Notwithstanding that, the priority should surely be to have a balance in industrial relations provisions of legislation. I was very pleased when, at Second Reading, the Minister referred in her remarks opening the debate to the question of picketing, and said:
“The Bill also makes an obligation of the appointment of a picket supervisor. This requirement is already in the code of picketing, which has been followed without difficulty on many occasions by many unions”.—[Official Report, 11/1/16; col. 14.]
Concluding the Second Reading debate, very late at night, just after 10.45 pm, she referred to it again, saying:
“We are also comfortable with the measures on picketing, which are designed to make it clear to the police and the employer both where a picket is taking place and whom the police or an employer should contact.
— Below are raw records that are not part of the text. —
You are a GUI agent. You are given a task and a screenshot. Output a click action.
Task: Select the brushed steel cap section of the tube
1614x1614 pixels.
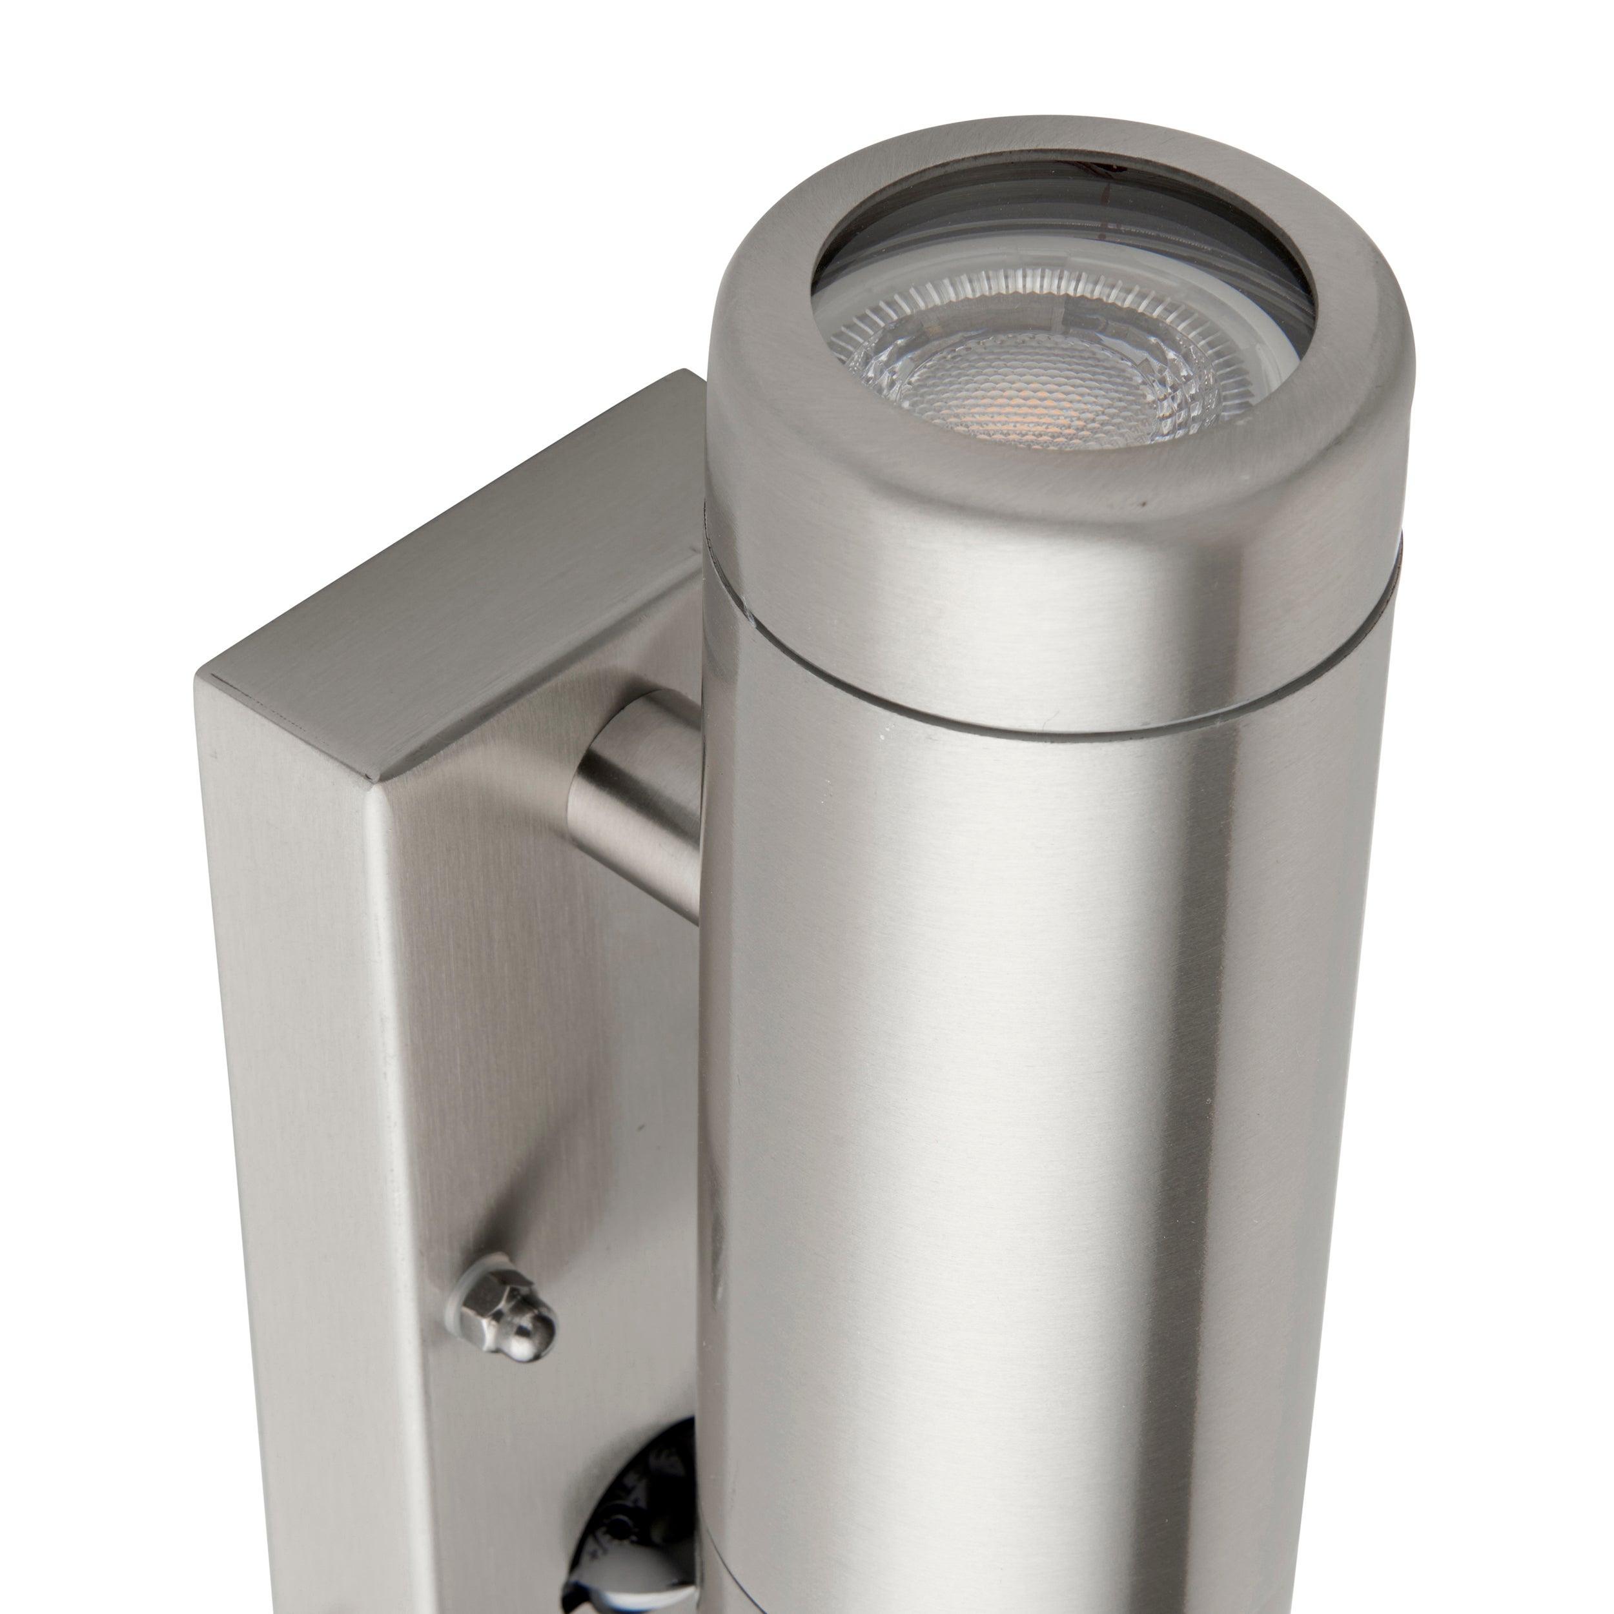click(1003, 543)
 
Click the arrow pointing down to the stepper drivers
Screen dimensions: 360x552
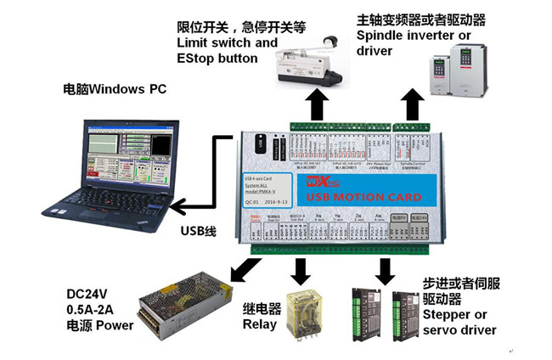coord(385,270)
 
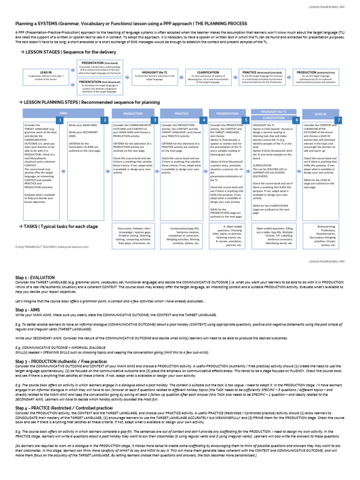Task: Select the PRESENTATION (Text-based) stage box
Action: [100, 68]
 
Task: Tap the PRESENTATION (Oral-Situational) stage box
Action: [100, 86]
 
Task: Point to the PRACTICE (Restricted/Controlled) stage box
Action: [262, 77]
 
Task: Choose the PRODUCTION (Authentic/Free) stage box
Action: [315, 77]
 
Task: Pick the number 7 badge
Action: [339, 120]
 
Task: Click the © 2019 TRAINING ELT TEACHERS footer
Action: [52, 246]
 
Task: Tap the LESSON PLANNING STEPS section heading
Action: [91, 102]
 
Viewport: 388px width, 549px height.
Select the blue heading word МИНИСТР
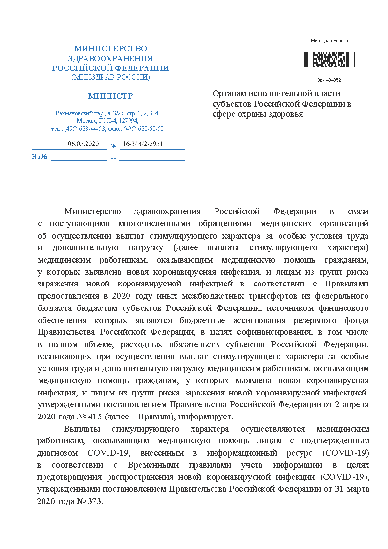(110, 96)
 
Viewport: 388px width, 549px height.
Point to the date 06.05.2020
(84, 144)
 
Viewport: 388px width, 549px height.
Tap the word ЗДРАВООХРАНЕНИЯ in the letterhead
(110, 58)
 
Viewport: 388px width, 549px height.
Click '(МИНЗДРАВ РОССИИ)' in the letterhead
(110, 77)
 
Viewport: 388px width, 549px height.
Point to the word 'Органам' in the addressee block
(230, 93)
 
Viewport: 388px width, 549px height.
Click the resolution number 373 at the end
(95, 502)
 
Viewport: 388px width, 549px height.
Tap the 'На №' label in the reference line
(39, 157)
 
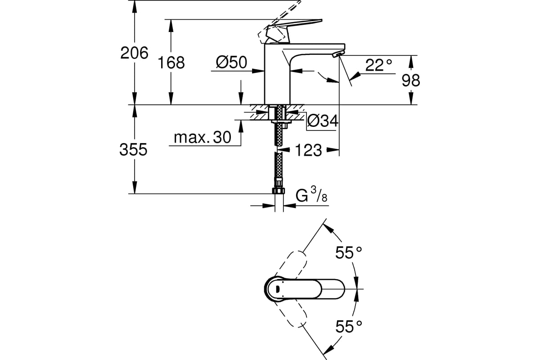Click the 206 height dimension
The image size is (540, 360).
[x=134, y=53]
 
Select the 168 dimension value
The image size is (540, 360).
[x=171, y=63]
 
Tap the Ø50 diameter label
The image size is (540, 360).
[x=231, y=63]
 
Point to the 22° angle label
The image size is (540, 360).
[x=378, y=65]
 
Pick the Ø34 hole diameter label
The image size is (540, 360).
[x=323, y=121]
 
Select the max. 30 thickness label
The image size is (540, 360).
[x=202, y=137]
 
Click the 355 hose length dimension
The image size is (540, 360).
[x=133, y=150]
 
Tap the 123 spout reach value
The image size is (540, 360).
[x=308, y=150]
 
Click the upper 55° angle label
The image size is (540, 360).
[x=349, y=253]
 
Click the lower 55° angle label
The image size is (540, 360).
[x=349, y=326]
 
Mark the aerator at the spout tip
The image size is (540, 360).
[x=337, y=54]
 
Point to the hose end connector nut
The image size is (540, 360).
[x=279, y=191]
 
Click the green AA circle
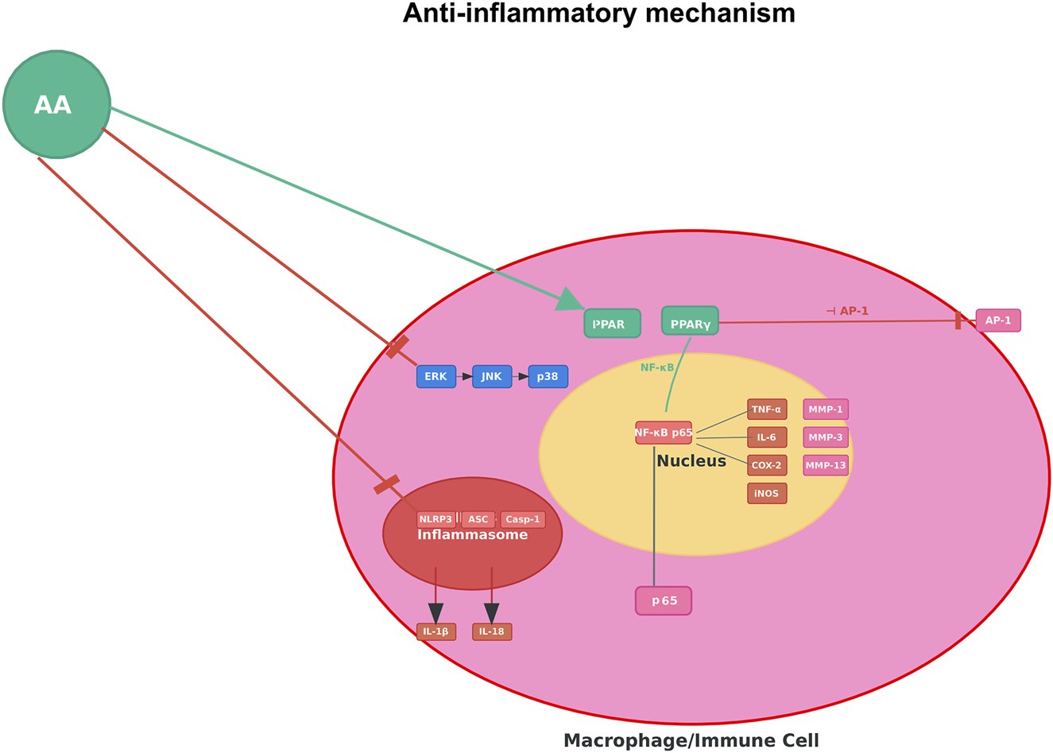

These are reasonable steps to ensure that pickets pass off peacefully”.—[Official Report, 11/1/16; col. 126.]
The difference between those two quotations is, of course, the absence of any reference to the code. That might have been acceptable, except that the clause includes 10 subsections at least half of which are just an irritant to union and employer procedures in dealing with these difficult subjects.
If industrial action has been called and a strike is looming, or things are getting difficult, already, the temperature has risen. To have detailed measures about the individual behaviour of pickets—most of whom, according to the police, have behaved very well in the examples we have over the past 20 years since the period of unusual unrest before that—is putting oil on the fire and raising the temperature still further. Surely that cannot be right.
The Minister has been accommodating and forthcoming in Committee both on Monday and today, saying that she will give careful thought to lots of suggestions made in amendments, allowing us to have no Divisions so far and clauses to go through. I hope that she will be able to give such an undertaking in respect of this very important clause and the procedures on picketing.
My Lords, I have listened very carefully to noble Lords who have spoken in favour of these amendments. I am slightly at a loss to know what their complaints are. It seems that everybody who has spoken so far supports the picketing code, which has been reasonably successful for more than 20 years now. I hope that nobody supports the kind of tactics and behaviour outlined by my noble friend Lord De Mauley. I think that we, on this side of the House, also accept that the vast majority of union picketing operations abide by the code—but not all, as my noble friend outlined. So what can be the complaint from people who support the code and who agree that it amounts to responsible picketing? What can be the complaint about incorporating some, but not all, of those provisions in statute?
There are one or two isolated examples, still taking place, of disgraceful intimidation of those who want to go about their lawful business. It seems right that the provisions which have worked successfully for the vast majority of responsible unions should be enforced in statute for the small minority of irresponsible unions. All the proposers have spoken in favour of the code.